─── Records provided

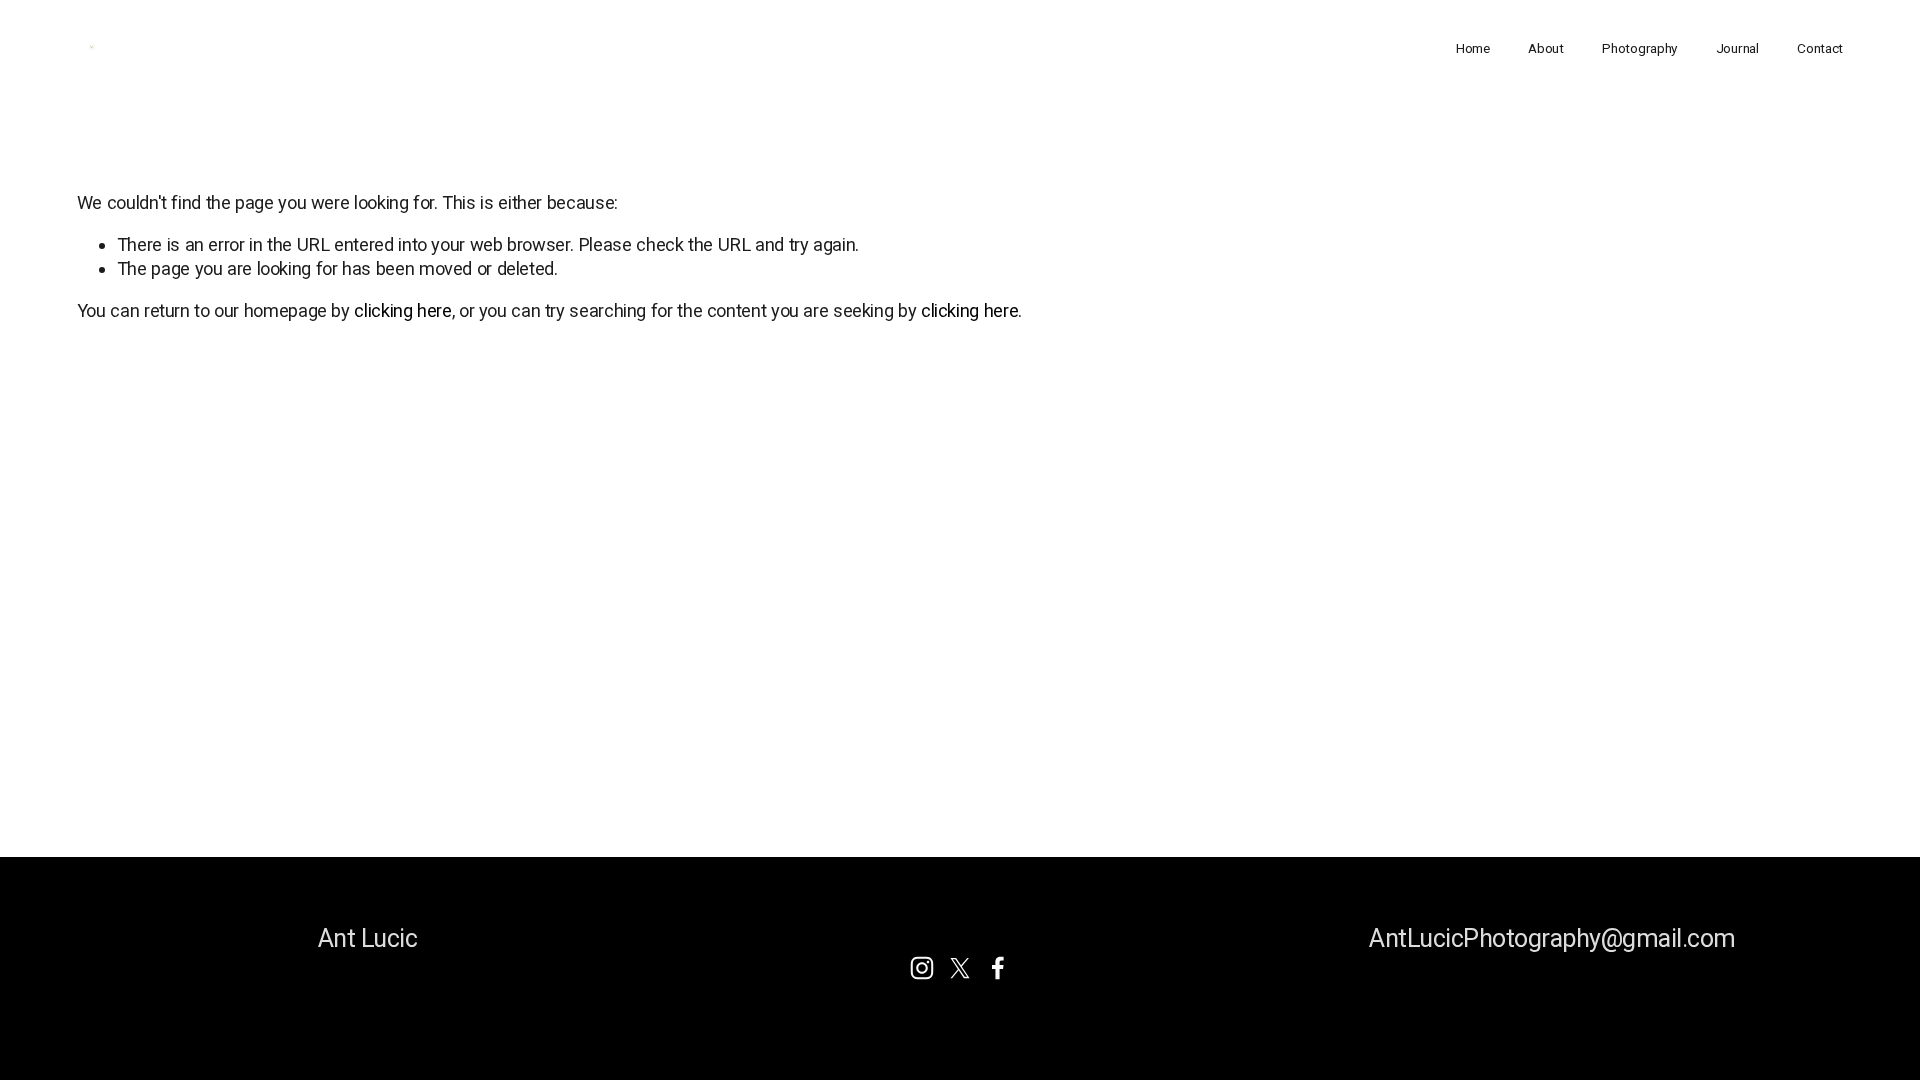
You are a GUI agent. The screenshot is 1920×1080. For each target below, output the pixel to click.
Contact (1820, 48)
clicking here (402, 310)
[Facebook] (998, 968)
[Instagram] (922, 968)
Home (1473, 48)
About (1546, 48)
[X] (960, 968)
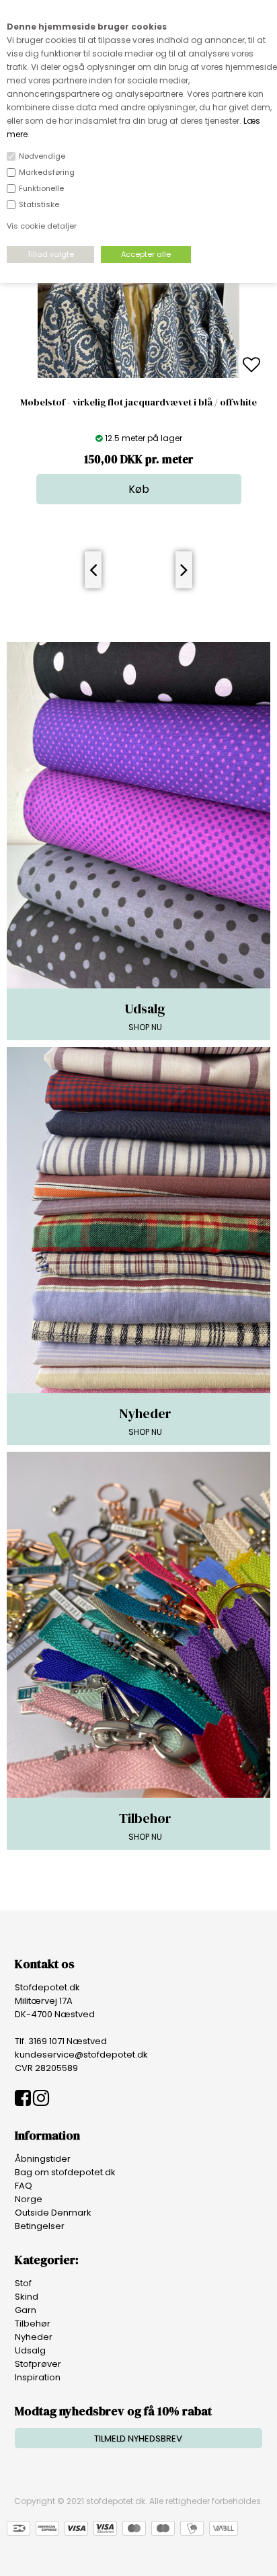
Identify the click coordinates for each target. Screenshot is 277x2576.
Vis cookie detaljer (42, 226)
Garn (25, 2310)
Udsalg (30, 2350)
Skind (26, 2296)
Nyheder (33, 2337)
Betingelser (40, 2226)
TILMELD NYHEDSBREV (138, 2438)
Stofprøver (38, 2363)
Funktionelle (41, 188)
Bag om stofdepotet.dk (65, 2172)
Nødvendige (42, 156)
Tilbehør (32, 2323)
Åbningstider (43, 2158)
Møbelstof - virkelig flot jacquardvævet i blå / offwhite (138, 402)
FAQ (23, 2185)
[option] (138, 365)
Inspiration (38, 2377)
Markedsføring (47, 172)
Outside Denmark (53, 2212)
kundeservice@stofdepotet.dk (81, 2054)
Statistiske (39, 204)
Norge (28, 2199)
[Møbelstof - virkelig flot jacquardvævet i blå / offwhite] (138, 374)
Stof (23, 2283)
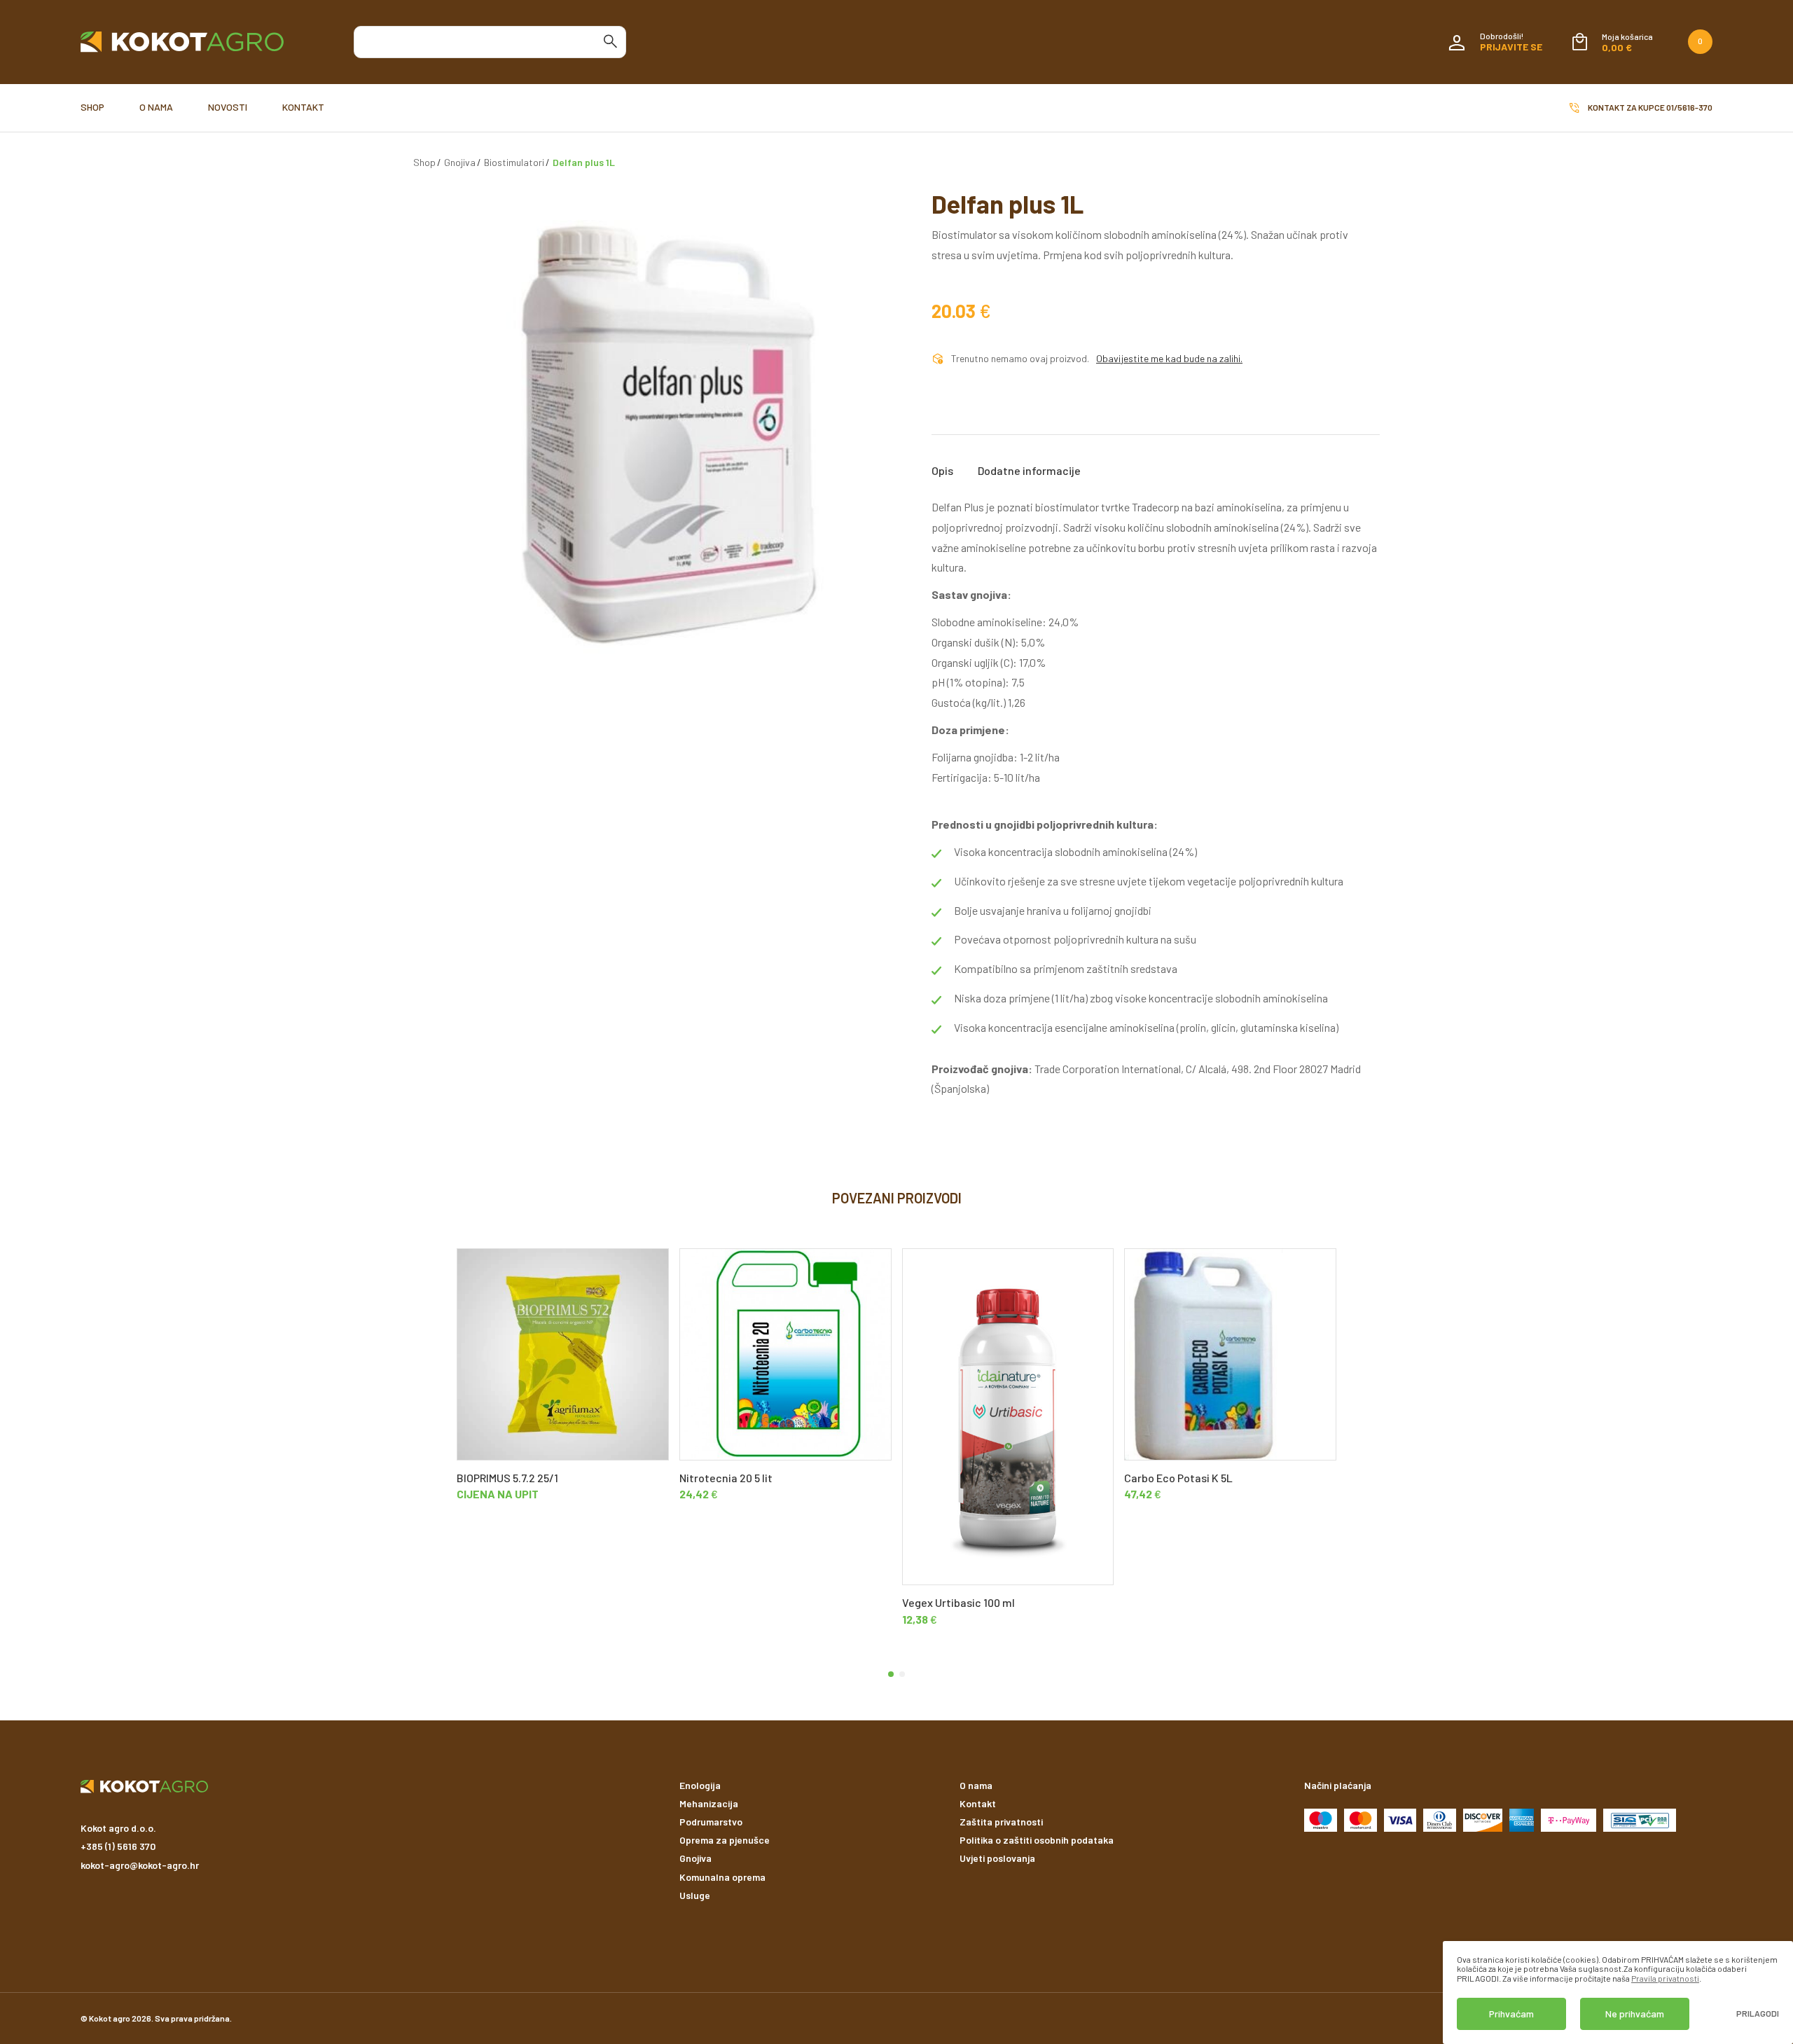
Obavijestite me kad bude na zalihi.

──────

■ **Your instructions**: Set down word for word every line from the one containing "Nødvendige (42, 156)" through the last line of the records above, both ends included. Leave out the pictures.

■ **Final answer**:
Nødvendige (42, 156)
Tilbehør (32, 2323)
Åbningstider (43, 2158)
Møbelstof - virkelig flot jacquardvævet i blå / offwhite (138, 402)
FAQ (23, 2185)
[option] (138, 365)
Inspiration (38, 2377)
Markedsføring (47, 172)
Outside Denmark (53, 2212)
kundeservice@stofdepotet.dk (81, 2054)
Statistiske (39, 204)
Norge (28, 2199)
[Møbelstof - virkelig flot jacquardvævet i blå / offwhite] (138, 374)
Stof (23, 2283)
Obavijestite me kad bude na zalihi.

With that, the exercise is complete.